The Obama administration's top drug enforcement official sidestepped a question Thursday on how the federal government would react if California voters legalize pot this fall.
Drug czar Gil Kerlikowske said he wouldn't speculate on what the Obama administration would do if California voters approve a ballot initiative that would make marijuana legal for consumption but subject it to regulation.
"Since it hasn't passed, right now it would be improper to speculate on what the federal government's role is," Kerlikowske said during an appearance on ABC's "Top Line" webcast. [The Hill]
There's not much here to try to interpret, but it's certainly an improvement from the hysterical response I'm sure we'd have seen under the Bush Administration. Isn't it incredible that the nation's top anti-drug official -- the man whose primary responsibility is to serve as head cheerleader for the war on drugs – can't think of anything more interesting to say about the country's most populous state attempting to legalize marijuana for recreational use? You could get as much insight from a random guy on the street.

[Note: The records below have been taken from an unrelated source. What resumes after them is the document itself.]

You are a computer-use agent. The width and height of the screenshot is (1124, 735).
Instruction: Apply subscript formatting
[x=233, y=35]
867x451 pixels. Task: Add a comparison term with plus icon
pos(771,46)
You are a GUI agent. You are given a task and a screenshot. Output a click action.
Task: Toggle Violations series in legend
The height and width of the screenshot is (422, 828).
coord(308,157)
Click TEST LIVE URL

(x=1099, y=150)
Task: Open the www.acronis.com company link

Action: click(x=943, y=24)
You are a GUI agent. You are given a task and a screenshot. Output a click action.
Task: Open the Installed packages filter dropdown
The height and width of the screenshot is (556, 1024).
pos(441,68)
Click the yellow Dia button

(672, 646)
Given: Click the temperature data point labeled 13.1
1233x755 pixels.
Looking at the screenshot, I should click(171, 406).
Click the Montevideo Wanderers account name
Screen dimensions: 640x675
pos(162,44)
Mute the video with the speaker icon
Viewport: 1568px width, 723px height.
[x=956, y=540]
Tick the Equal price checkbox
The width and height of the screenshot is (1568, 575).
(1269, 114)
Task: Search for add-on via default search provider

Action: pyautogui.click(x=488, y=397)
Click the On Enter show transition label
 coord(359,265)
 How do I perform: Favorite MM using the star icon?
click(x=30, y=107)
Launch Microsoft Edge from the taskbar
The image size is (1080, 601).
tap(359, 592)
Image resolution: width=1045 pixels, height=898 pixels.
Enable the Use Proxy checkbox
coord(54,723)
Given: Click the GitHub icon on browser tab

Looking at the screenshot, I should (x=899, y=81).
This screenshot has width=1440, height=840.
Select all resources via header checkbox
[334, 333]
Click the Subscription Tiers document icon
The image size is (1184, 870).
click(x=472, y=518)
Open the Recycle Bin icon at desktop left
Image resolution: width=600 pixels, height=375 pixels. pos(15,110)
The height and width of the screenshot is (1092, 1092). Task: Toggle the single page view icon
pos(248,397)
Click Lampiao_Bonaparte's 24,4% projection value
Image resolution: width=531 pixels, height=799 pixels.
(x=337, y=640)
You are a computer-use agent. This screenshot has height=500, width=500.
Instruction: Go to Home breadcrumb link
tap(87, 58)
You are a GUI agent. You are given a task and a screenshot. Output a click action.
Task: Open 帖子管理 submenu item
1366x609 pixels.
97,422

This comment from the article is helpful in explaining what's going on with marijuana policy at the White House:
Obama has played the medical marijuana issue perfectly, allowing MM states to push the envelope and creating acceptance for cannabis in the general population while expending no political capital of his own…
This is exactly right, and it's vitally important to understand this concept even as we condemn the Obama Administration for upholding the status quo in most aspects of drug policy. We've reached a point where it's no longer politically wise for the Administration, particularly a Democratic one, to be visibly associated with aggressive reefer madness. They've appeared to understand this so far, thus the Administration's tone regarding the California legalization effort will speak volumes, regardless of whether or not they actually say anything.